*** Opening of Quoted passage ***
Hi!
I am running hail on a google cloud dataproc cluster and it seems to be taking a lot longer than I expected. Here are the data proc parameters I’m running on:
--master-machine-type=n1-highmem-64
--master-boot-disk-size 10000
and the auto-scaling policy:
basicAlgorithm:
cooldownPeriod: 120s
yarnConfig:
gracefulDecommissionTimeout: 0s
scaleDownFactor: 1.0
scaleUpFactor: 1.0
secondaryWorkerConfig:
maxInstances: 20000
weight: 1
workerConfig:
maxInstances: 10
minInstances: 2
weight: 1
The exact hail command I’m running is run_combiner
using as input 10k genome gVCFs :
hl.experimental.run_combiner(
my_gvcf_list,
...
key_by_locus_and_alleles=True,
reference_genome='GRCh38',
use_genome_default_intervals=True,
target_records=10000
)
From the dataproc cluster logs, I can see the hail progress bar is slowly progressing:
[Stage 0:===========> (56896 + 80) / 253428]
However, this job has been running for 115 hours so far and only being ~20% complete is slower than I expected.
Is there a way to speed this job up by changing any parameters or am I overestimating how fast this should take?
*** Close of Quoted passage ***
§ Exercise:
Decide whether each statement agrees with the Dataproc post, and answer yes or no with the deciding words quoted from it: (a) The master machine type is n1-highmem-64. (b) The auto-scaling policy allows at most 10 secondary workers. (c) The job had run for 115 hours when the post was written.
*** Opening of Provided data ***
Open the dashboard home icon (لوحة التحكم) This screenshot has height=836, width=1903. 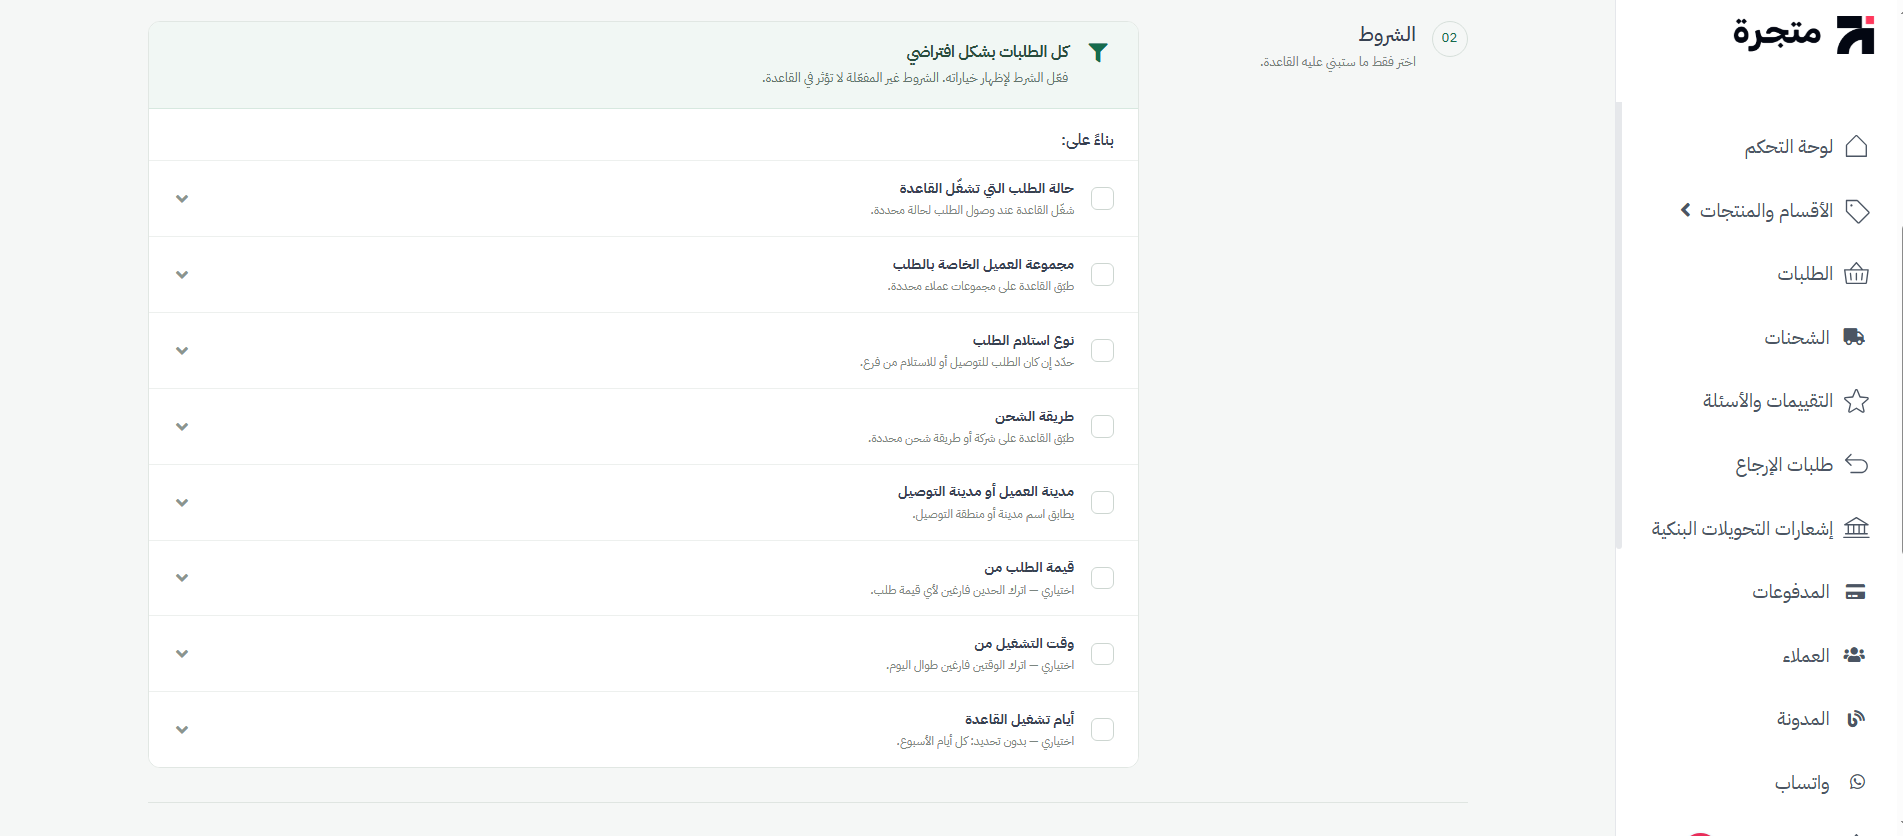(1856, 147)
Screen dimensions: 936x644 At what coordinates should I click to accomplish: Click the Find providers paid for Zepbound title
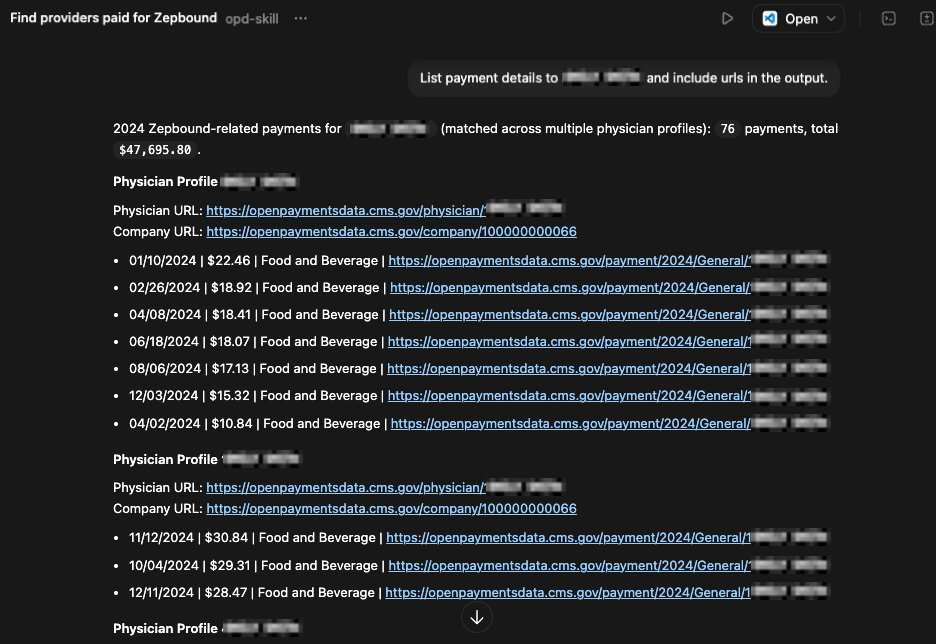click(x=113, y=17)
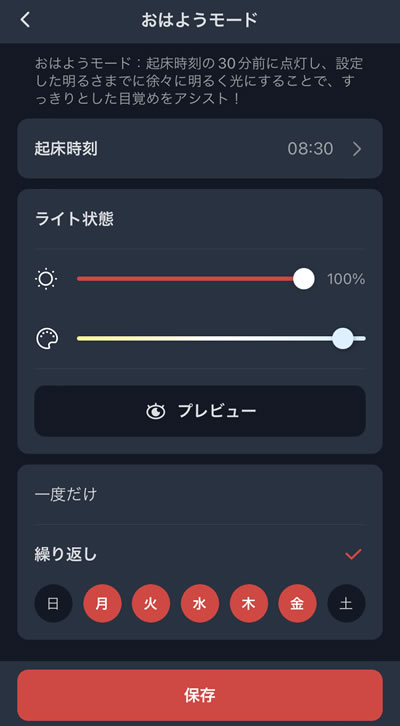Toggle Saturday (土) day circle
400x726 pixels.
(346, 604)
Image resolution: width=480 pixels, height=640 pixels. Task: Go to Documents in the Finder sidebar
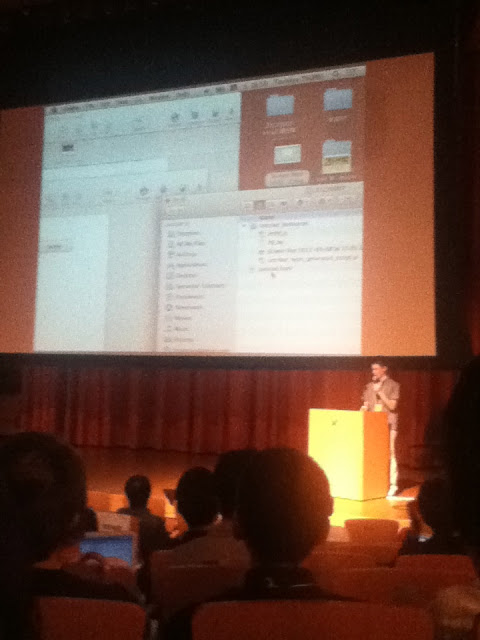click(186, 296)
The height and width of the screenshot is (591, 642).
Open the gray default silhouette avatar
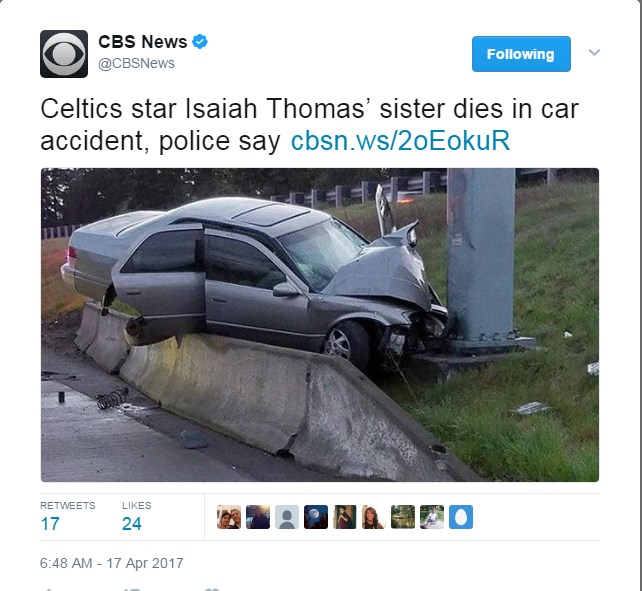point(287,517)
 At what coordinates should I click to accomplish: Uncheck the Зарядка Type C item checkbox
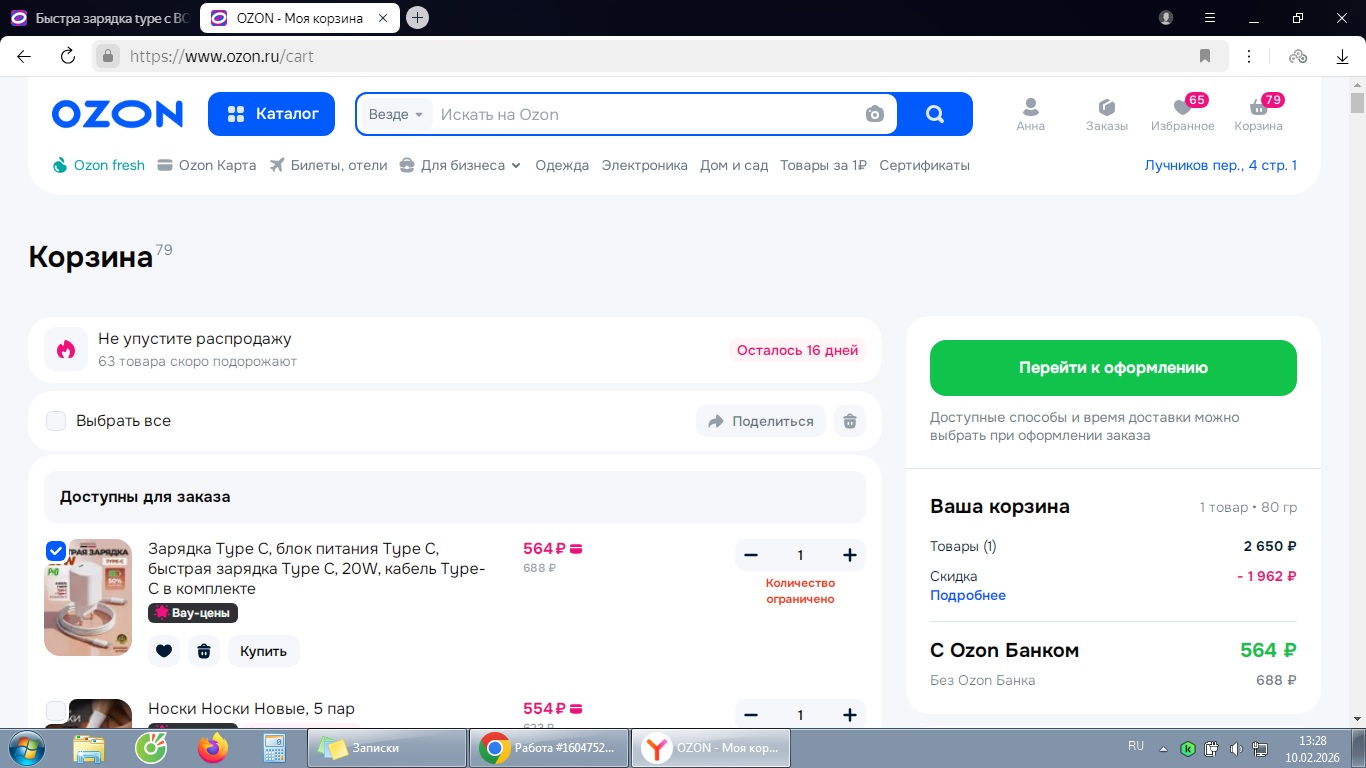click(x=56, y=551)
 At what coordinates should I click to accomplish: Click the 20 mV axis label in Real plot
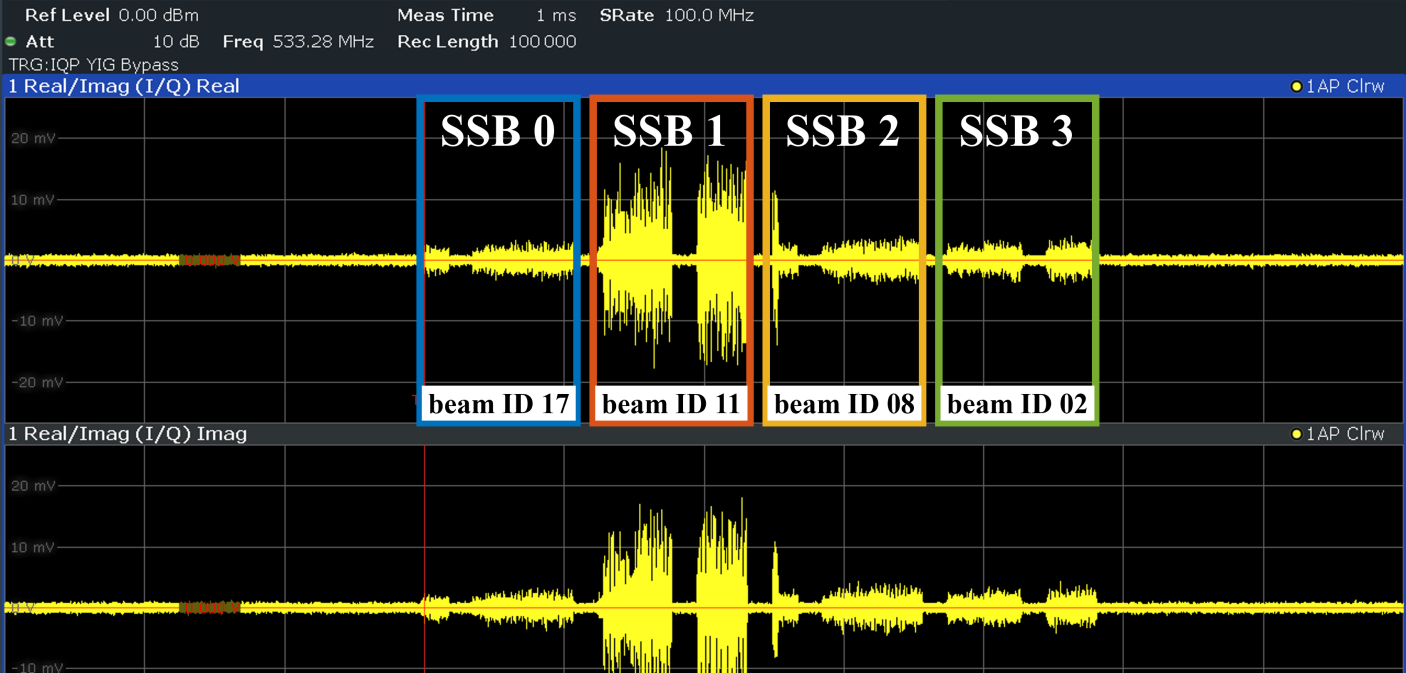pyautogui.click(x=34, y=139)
*** Close of Provided data ***
§ Response to the task:
(a) Yes: "--master-machine-type=n1-highmem-64"
(b) No: "maxInstances: 20000"
(c) Yes: "this job has been running for 115 hours so far"